#### PAGE:

Walking with sciatica, (in around 500 words and one photograph), part 8.

On Twitter, every Monday night between 7.30 and 8.30 is #dorsethour.  With over 10,000 followers #dorsethour is a frantic hour of local networking.  Want to ask a question?  Want to find a business, promote your business, advertise an event? Then #dorsethour is a good place to start.

On Saturday I visited friends near Templecombe.  By foot from Marhull, the way I went, you pass a beautiful three tiered weir in the middle of a field with no apparent reason for being there.  The farmer said it was built during the second world war to help drain nearby Henstridge airfield, but its position and water flow direction didn’t make sense of that, to me.

I crossed the A30 Sherborne/Shaftesbury road close to the bridge over the river Cale.  There are two large lay-byes nearby.  One was spotless, the other littered with litter.  I found the Gartell family built Light Railway.  Open on only eight days this year, adult tickets are £7.50, under 14’s £4 and under 3’s free.  There is unlimited travel on the day of issue.  (Worth a google for a potential day out with the family).

We saw two emerging bluebells in Martin’s Copse and then I returned back overland via back lanes littered with age old cans and bottles.

Yesterday’s walk was a great hike from Marnhull back to Milton Abbas.  Printing maps off the internet is not really the way to go.  I got lost several times and ended up travelling more on back lanes than bridleways for fear of missing my deadline of sundown.  The plaque on Sturminster Newton bridge warns the public not to harm it.  Those prosecuted for criminal damage would face transportation!

Up over glue hill, down Hewletts Drove and annoyingly unable to follow on through Gypsy Drove due to old and decrepit farm machinery blocking the way.  I walked past Bill’s bench, by-passed the village of Fifehead Neville, walked up Crate Hill, discovered the name of a village called ‘Droop’ and then walked through Wooland.

#### AVAILABLE DATA:
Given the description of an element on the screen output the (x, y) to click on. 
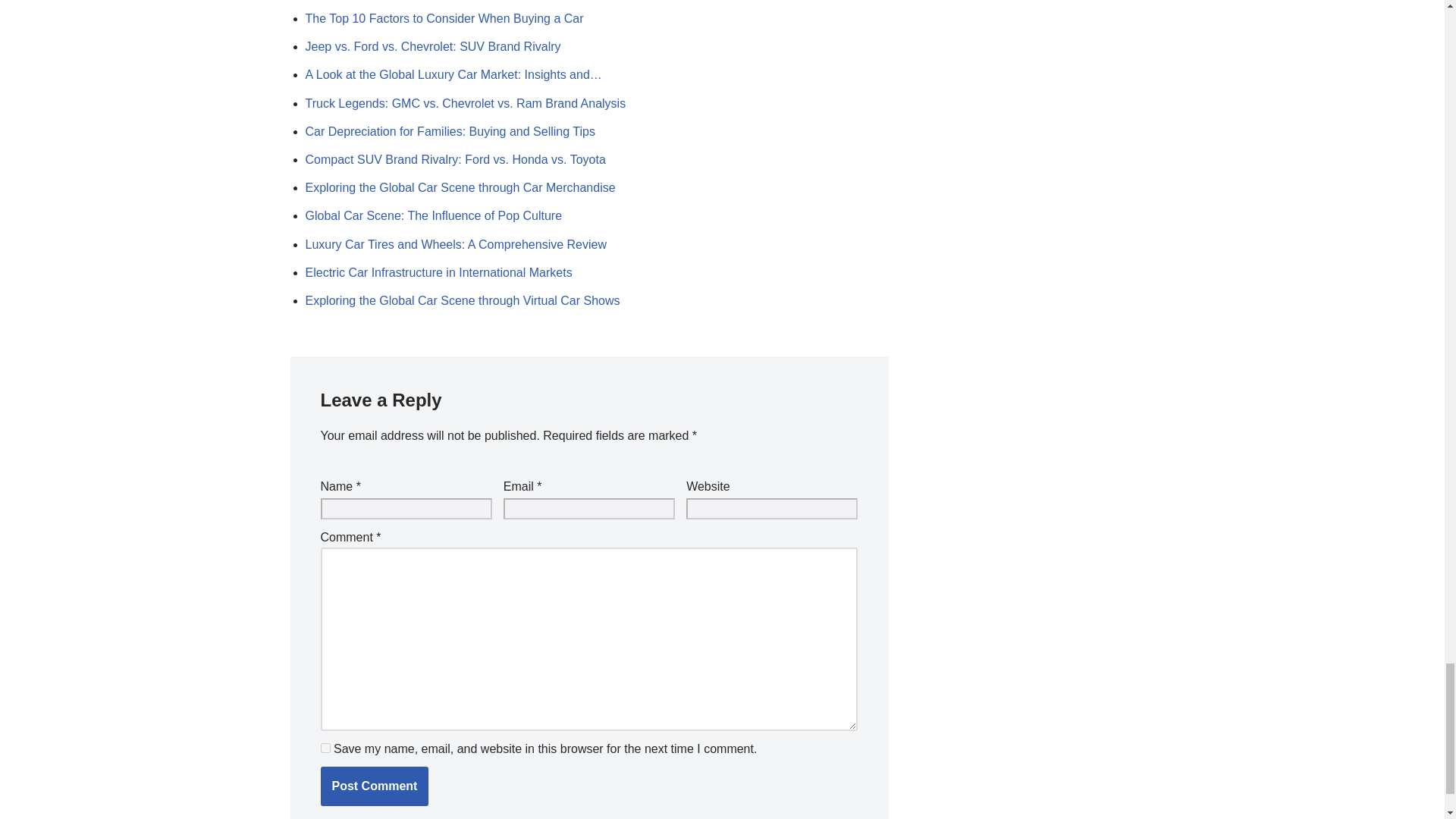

#### GOALS:
1) In the sciatica walking diary, turn the paragraph beginning "I crossed the A30" into a short bulleted list that keeps its main facts.
2) Write the next part of the sciatica walking diary, carrying on from the final sentence shown.

#### ANSWERS TO THE TASKS:
1)
- Crossed the A30 Sherborne/Shaftesbury road near the bridge over the river Cale.
- Two large lay-byes nearby: one spotless, the other full of litter.
- Came across the Light Railway built by the Gartell family.
- Open on only eight days this year.
- Tickets: adults £7.50, under 14s £4, under 3s free.
- Unlimited travel on the day of issue.
- Worth looking up as a possible family day out.

2)
The trek along a sheep track by the side of the steep road up to Bulbarrow hill at a height of 274 metres was a struggle but afforded fine views, the discovery of a great wild camping spot, catching sight of one of two foxes of the day, and a quick exchange of words with a cyclist in first gear, going up!

Dropping down the other side I followed the road, past 5 bags of discarded Tennants lager cans, past the beech tree woods of Delcombe Wood and down Cuckoo Lane into Hilton and then onto a delightful one and three quarter mile footpath with accompanying brook to Milton Abbas School.  I skirted the school and ended up in the Hambro Arms pub for a coffee, five and a half hours after having left Marnhull which I thought was pretty good.  And I easily made my deadline of sundown.

This short piece was supposed to instill interest in advertising on my website but I’ve run out of word space.  That’ll have to be on the next post, post 9.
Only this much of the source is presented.